Dans des études effectuées sur des animaux, il a été démontré que le tritium peut provoquer des effets tératogènes (c'est-à-dire des difformités et autres défauts prénataux). Il y a quelques années, dans la région environnante de la centrale Gentilly-2, l'incidence de difformités chez les nouveaux-nés était très au-dessus de la moyenne. On n'en a jamais déterminé la cause (pour sa part, le Département de santé communautaire a trouvé peu probable un lien entre ces difformités et l'irradiation). Cependant, il s'est produit la même chose à proximité de la centrale Pickering, près de Toronto. Ce phénomène fut signalé par le Syndicat des travailleurs atomiques (organisation pourtant partisane de l'énergie nucléaire). Par ailleurs, en Inde, on a relevé de nombreux cas d'enfants nés avec des difformités et d'autres problèmes de santé bizarres dans un village non loin de la centrale nucléaire du Rajasthan. Dans les trois cas, des réacteurs nucléaires de type CANDU étaient en opération tout près. Or, le CANDU est le type de réacteur commercial qui émet le plus de tritium dans l'environnement -- et ce, de beaucoup.

Le Regroupement pour la surveillance du nucléaire (RSN) croit que les autorités de la santé et les responsables politiques agissent d'une manière irréfléchie en prenant pour acquis, sans s'appuyer sur des preuves, qu'il n'existe pas de lien entre les problèmes sus-mentionnés et les importantes émissions de tritium associées aux réacteurs CANDU. À vrai dire, le RSN est d'avis qu'il ne faudrait tolérer aucune émission dans l'environnement de substances dangereuses connues, qu'elles soient cancérigènes, mutagènes ou tératogènes. S'agissant de sûreté, le fardeau de la preuve devrait incomber à l'industrie nucléaire et non pas au public.

Pour s'en sortir

Il est temps de tourner la page sur cette triste aventure en éliminant progressivement l'énergie nucléaire au Québec. Pour commencer, il faudra: fermer le réacteur de Gentilly-2; arrêter la construction des silos de stockage à sec de déchets hautement radioactifs; et entamer des négociations entre Hydro-Québec et Hydro-Ontario sur le transfert vers l'Ontario du combustible nucléaire irradié actuellement entreposé au Québec. (C'est dans la province voisine où on trouve les plus importants stocks de déchets radioactifs au Canada.)

De plus, le gouvernement du Québec devrait faire pression sur le gouvernement du Canada pour que ce dernier finance le démantèlement complet et définitif des structures radioactives que sont Gentilly-1 (la dite installation étant de la propriété fédérale).

Votre objectif – D'après l'extrait sur le tritium et les réacteurs CANDU, à qui devrait incomber le fardeau de la preuve en matière de sûreté ?

Données disponibles –

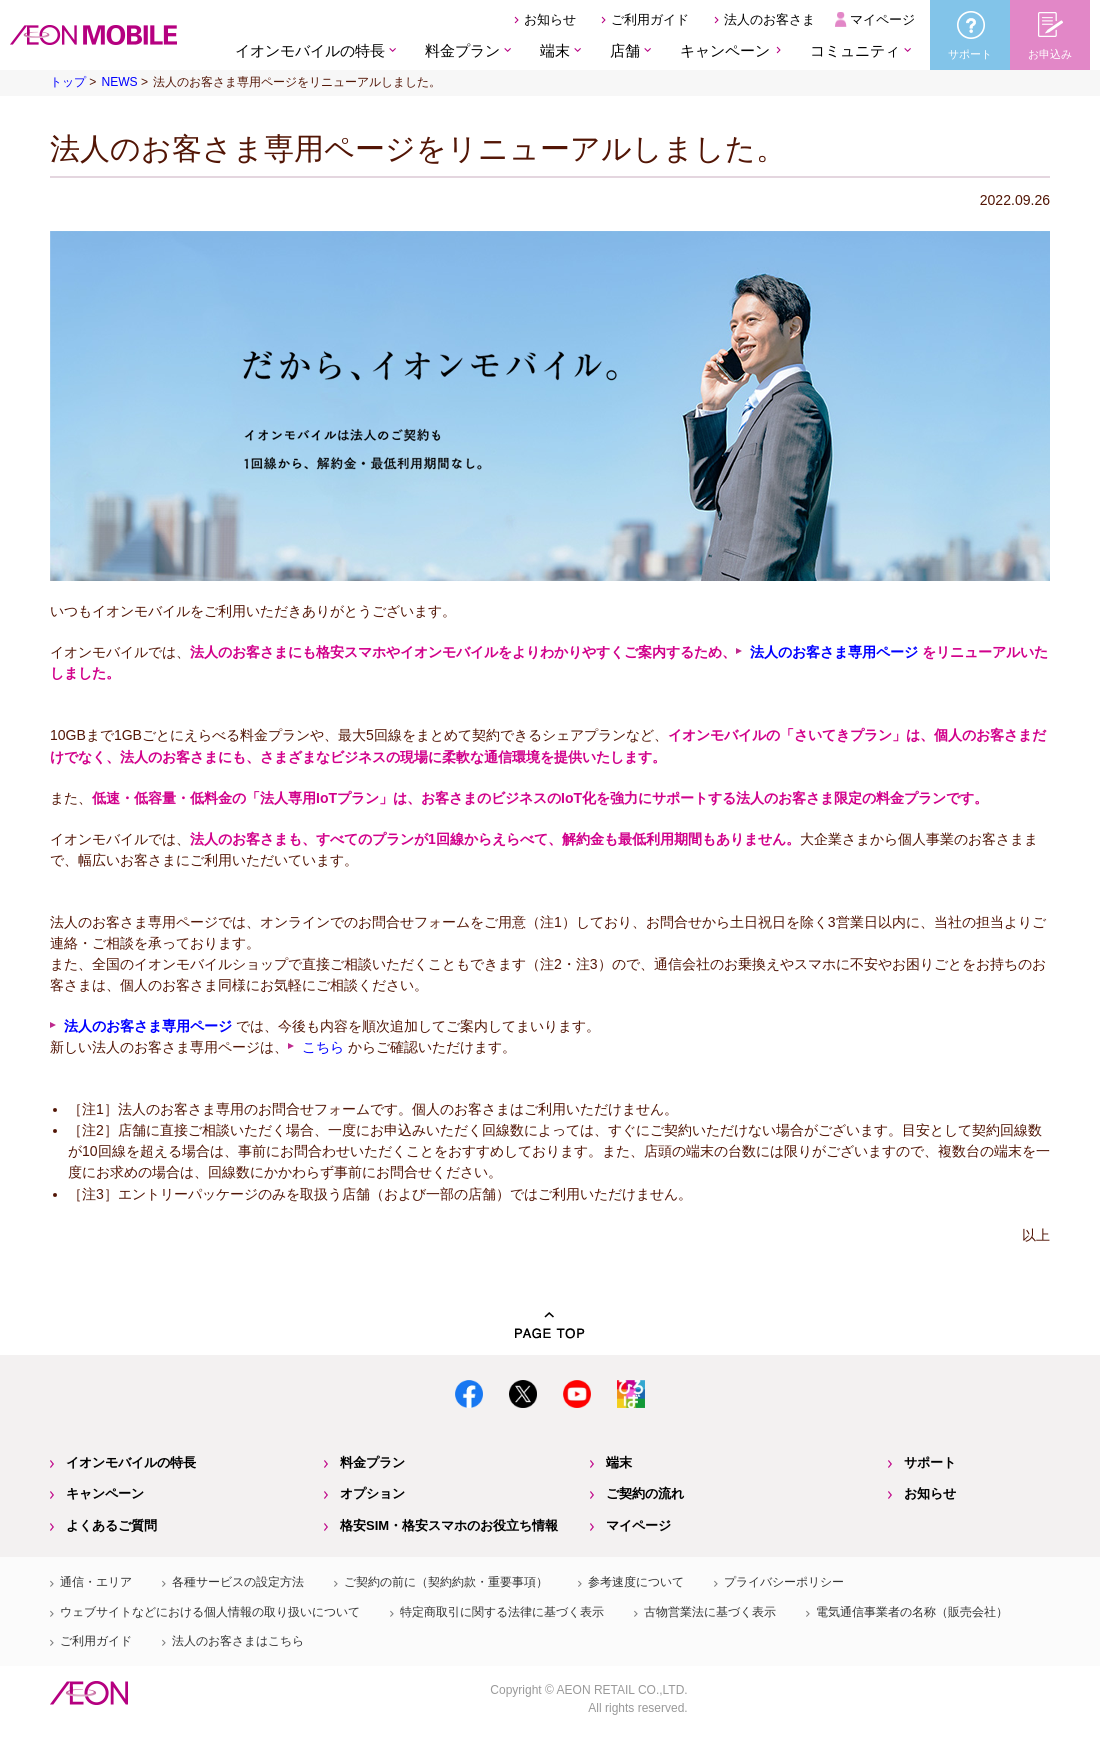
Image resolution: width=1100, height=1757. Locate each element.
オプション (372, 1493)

Réponse à l'exercice – À l'industrie nucléaire, et non au public.